Hace justamente un año, los primeros días de mayo de 2015, me tomé algunos días de descanso que pasé apaciblemente en Aculco. Entre las pocas salidas que hice estuvieron unas breves visitas a los pueblos de La Concepción, Santa Ana Matlavat y San Lucas Totolmaloya, dentro del propio municipio. Sinceramente, el día que conduje a este último pueblo no recordaba que estábamos justamente en vísperas de la fecha que el calendario litúrgico señala como la fiesta de la Santa Cruz, el 3 de mayo. Una fiesta que en México, desde tiempos del virreinato, ha estado ligada al gremio de los constructores (en particular a los albañiles), quienes en esa fecha suelen construir y adornar una cruz en la obra en la que se encuentran trabajando y festejar con cerveza, pulque, barbacoa o carnitas.
Y decía que no recordaba que se trataba de esa fiesta cuando me acerqué a la parroquia de San Lucas Totolmaloya pero, enseguida, los adornos en la cruz que corona la entrada al atrio me hicieron percatarme de ello. Qué mejor día -pensé entonces para mí- que el de la Cruz de Mayo para venir a este lugar, donde uno de sus mayores atractivos es la antiquísima y extraña cruz atrial del siglo XVI que se yergue sobre un sencillo pedestal almenado y a la que ya he dedicado un espacio en este blog. Pero apenas traspasé la puerta pensé que algo andaba mal. Para empezar, el sencillo pedestal ya no lo era tanto: ahora aparecía chapado en cantera de color gris, lo que le había quitado buena parte de su gracia, aunque conservaba su perfil. Por lo menos la antigua peana seguía ahí en lo alto... pero arriba de ella no había nada. ¡Por Dios, la cruz atrial, la joya de San Lucas Totolmaloya no estaba en su sitio!
Esperando lo peor, porque esperar lo peor es casi siempre lo más certero cuando se trata del patrimonio histórico de Aculco, me acerqué al pedestal. Los nuevos jarrones de cantera llenos de flores lo adornaban, pero ni rastro de la cruz. Di una vuelta por el atrio, bastante molesto. Pregunté a un vecino que no me supo dar razón. En la fachada del templo, los adornos de cucharilla sobre los contrafuertes, en los pináculos y la cruz del vértice indicaban que aquel era un día de fiesta, pero ya no me importaba nada de eso, lo que quería era saber qué habían hecho con la antigua cruz monolítica.
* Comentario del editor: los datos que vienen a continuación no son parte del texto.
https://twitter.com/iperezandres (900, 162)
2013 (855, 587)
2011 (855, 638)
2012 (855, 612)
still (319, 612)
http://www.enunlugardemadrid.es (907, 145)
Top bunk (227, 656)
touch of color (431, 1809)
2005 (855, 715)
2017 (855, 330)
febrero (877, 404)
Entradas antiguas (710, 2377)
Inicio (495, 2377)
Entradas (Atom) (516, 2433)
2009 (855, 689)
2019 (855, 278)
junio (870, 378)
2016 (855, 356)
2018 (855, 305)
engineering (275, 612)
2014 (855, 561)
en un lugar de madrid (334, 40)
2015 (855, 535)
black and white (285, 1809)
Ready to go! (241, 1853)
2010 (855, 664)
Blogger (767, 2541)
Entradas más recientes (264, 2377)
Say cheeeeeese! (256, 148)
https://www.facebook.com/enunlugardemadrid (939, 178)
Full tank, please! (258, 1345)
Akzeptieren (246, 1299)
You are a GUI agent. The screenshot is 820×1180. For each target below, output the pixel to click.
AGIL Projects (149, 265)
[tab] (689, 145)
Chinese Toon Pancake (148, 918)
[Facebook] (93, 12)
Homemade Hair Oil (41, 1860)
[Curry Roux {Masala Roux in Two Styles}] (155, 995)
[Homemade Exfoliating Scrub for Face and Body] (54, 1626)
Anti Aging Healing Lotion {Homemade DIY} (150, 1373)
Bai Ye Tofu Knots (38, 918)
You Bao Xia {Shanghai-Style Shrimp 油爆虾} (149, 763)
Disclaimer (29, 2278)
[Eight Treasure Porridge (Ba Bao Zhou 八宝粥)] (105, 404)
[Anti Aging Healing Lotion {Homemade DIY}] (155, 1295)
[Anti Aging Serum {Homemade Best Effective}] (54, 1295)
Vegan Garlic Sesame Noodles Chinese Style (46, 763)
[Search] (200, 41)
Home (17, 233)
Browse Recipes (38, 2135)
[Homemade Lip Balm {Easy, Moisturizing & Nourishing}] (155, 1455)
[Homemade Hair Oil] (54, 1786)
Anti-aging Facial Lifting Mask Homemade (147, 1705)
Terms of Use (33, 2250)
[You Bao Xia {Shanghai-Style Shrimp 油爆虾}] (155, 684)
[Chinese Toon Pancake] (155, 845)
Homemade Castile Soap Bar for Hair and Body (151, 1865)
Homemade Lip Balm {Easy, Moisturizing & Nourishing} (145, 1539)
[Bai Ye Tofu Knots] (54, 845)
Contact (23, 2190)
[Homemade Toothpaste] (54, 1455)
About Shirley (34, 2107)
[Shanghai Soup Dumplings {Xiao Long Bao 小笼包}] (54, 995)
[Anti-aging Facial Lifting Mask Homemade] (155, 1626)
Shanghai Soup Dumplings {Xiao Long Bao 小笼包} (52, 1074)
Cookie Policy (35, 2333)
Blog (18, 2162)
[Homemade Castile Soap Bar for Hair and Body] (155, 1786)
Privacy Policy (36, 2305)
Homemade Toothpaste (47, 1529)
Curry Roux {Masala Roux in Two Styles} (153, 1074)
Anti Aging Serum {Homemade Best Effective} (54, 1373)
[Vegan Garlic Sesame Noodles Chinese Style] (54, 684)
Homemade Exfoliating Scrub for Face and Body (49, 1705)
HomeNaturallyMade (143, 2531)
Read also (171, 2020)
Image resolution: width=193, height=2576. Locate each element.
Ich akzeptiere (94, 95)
Entré a la iglesia con el mismo disgusto. Ni los alegres adornos de la nave y del baldaquino neoclásico me llamaron la atención. Llegué muy cerca del altar y tampoco había señales de la cruz atrial por ahí. Entonces di la vuelta hacia la derecha, muy cerca del muro lateral... y ahí en el suelo, recargada contra la pared estaba lo que buscaba.
Creo que nada más encontrarla me arrepentí de mi furia. Me había acercado a buscar aquella pieza de cantera mirándola sólo con ojos de historiador, de amante del arte colonial, y había olvidado que antes que nada es un objeto de devoción. Colocada en ese sitio, sobre un paliacate verde, con unas flores amarillas y blancas en un vaso, cuatro veladoras, al lado de otra pequeña cruz de madera de aire inconfundiblemente otomí, se le estaba rindiendo culto en su fiesta como seguramente se ha hecho en San Lucas desde muchos años atrás, quizá siglos. Al ver aquella cruz tan precariamente recargada en la pared y pensar el riesgo para la obra que implica el retirarla de su peana y colocarla de nuevo días después cada año, se me podrían haber ocurrido mil razones para que se le tratara con más cuidado, con mayores precauciones, que se evitara de plano moverla, pero al presenciar la veneración de la gente que acudía al templo todas mis razones me parecieron vanas.
Hoy sigo pensando que el haber retocado el pedestal de la cruz atrial fue un error, pues antes que ganar algo con ello, perdió. Continúo pensando que debe haber formas de proteger mejor la propia cruz para evitar que se rompa en algún movimiento. Pero en este caso no me atrevería a proponer nada si eso afectara la veneración que le rinden los habitantes del pueblo. Ese culto es tan valioso como la propia cruz.